2. Less weight: because you will no longer need the components mentioned above, you are saving some weight from your bike. While gram-counting and extreme weight savings are not something recreational riders should worry about too much, a lighter bike is always welcome, especially if you ride in a rather hilly terrain. You can loose as much as 400 grams from your total bike weight by going 1x.

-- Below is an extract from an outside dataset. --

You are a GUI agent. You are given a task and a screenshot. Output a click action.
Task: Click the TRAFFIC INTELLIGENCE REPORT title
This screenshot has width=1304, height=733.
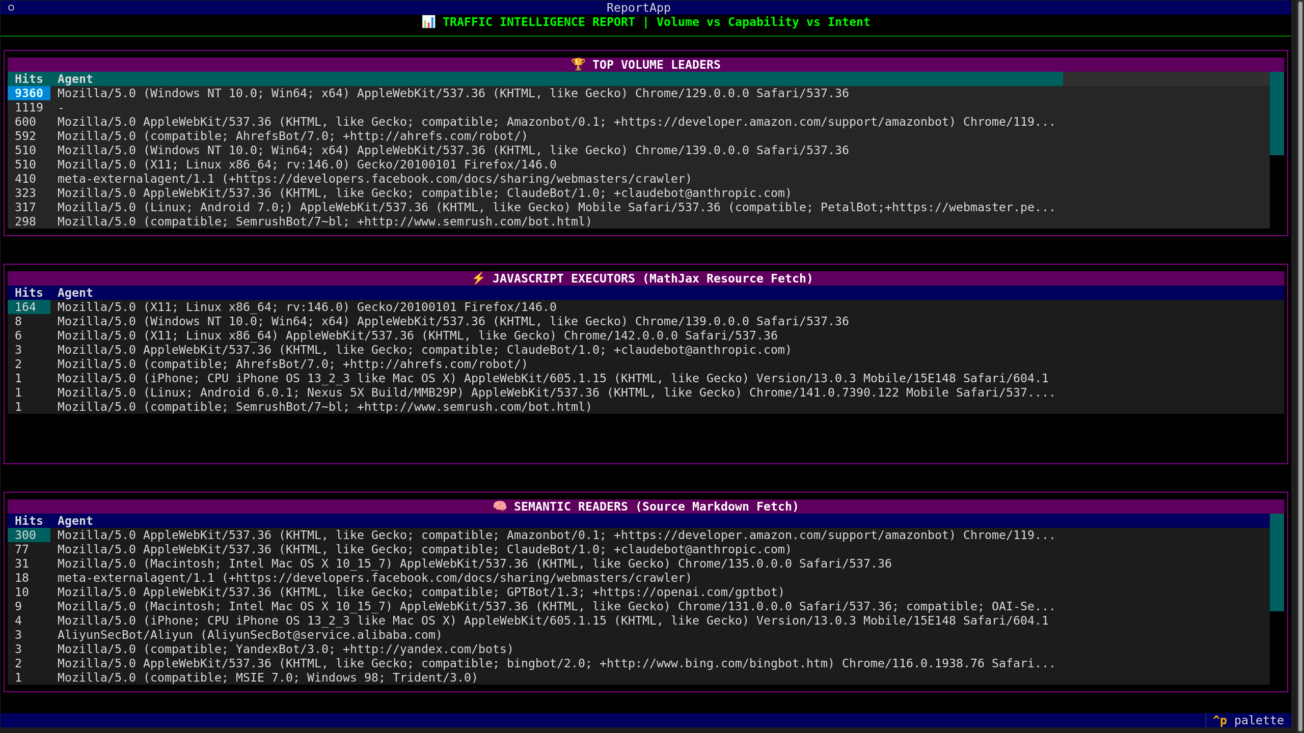[538, 22]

3. Less thinking: With a traditional 3x or 2x system on modern mountain bikes with things like adjustable suspension and dropper posts, things can get too complicated with brake and shift levers to push/pull, seatpost buttons to press to drop/raise your saddle and knobs to turn to drop/raise your fork or lockout/open up your suspension. When you want to concentrate on picking good lines and going faster, it could be too much technology to deal with in the saddle. Taking front shifting out of the equation definately contributes to simplifying things. On my bike, the left-hand side of my handlebar has the front brake and the dropper seatpost button, and the right-hand side has the rear brake lever and the rear shifter. Things are simpler, and I can concentrate more on the riding.

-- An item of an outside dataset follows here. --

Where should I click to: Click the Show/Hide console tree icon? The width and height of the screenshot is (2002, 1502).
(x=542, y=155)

4. Less chainslap: You know it, you hate it and you’ve learned to deal with it: chainslap: 2x and 3x systems have to have a relatively long chain to fit the wide range of teeth counts on the multiple rings and rear cogs. More chain=looser chain=more chainslap. With a single ring on the front, you can run a mid or short-cage rear derailleur and shorten your chain. A tighter chain across your gear range means significantly less chainslap. (with the new clutch type rear derailleurs from Shimano and SRAM, an even quieter drivetrain is possible)
5. Less chainsuck/drop: on multiple chainring setups, the chain is often forced to run at uncomfortable angles, which increases the opportunity of annoying things like dropping the chain, chainsuck and also makes for a less efficient drivetrain (the straighter the chainline, the more efficient your drivetrain is). As mentioned, things like clutch rear derailleurs, coupled with simple top-only chainguides (like the E-Thirteen XCX or MRP 1x) can significantly increase chain retention and enable you to go faster on rougher terrain without worrying about the chain coming off. SRAM’s new XX1 group’s chainrings even has special tooth profile that are claimed to prevent chaindrop without the need for a chainguide.
6. Better ground clearance: With a smaller ring on the front, your chances of bashing it on trail objects is reduced. Modern mountain bike geometry is leaning towards slacker, lower bikes for more stability at speed, but at the expense of ground clarance. You can counter this by going 1x and even adding a bashgaurd for additional protection if you ride aggressively in a particularly rocky area.
7. Stronger legs: Contrary to popular belief, going 1x will not cause you to lose a lot of gear range compared to 2x or 3x systems. You only forgoe the lowest gears (granny) and highest top-end (big ring), which are gears that you rarely use anyway (for most riders). Also, a lot of your 2x or 3x gear combinations are duplicate or crosschain gears that you do not use anyway. You will also deal with not having the granny by pushing a slightly longer gear on tough climbs, which only means that you’ll become a better, stronger rider!
I have been running a 1×9 system for sometime now and very happy with it, and the only thing I would miss sometimes is the upper end of the range on fast, wide open (not too technical) descents (you can always run a bigger chainring to suit the terrain you are riding). Converting your existing setup to 1x is easy and reversible (you can always go back to 2x or 3x if you don’t like it). With the introduction of dedicated 1x systems such as SRAM’s XX1 with it’s massive cassette range and 1x-specific chainrings, multiple chainring systems are loosing their appeal for the majority of mountain bike applications.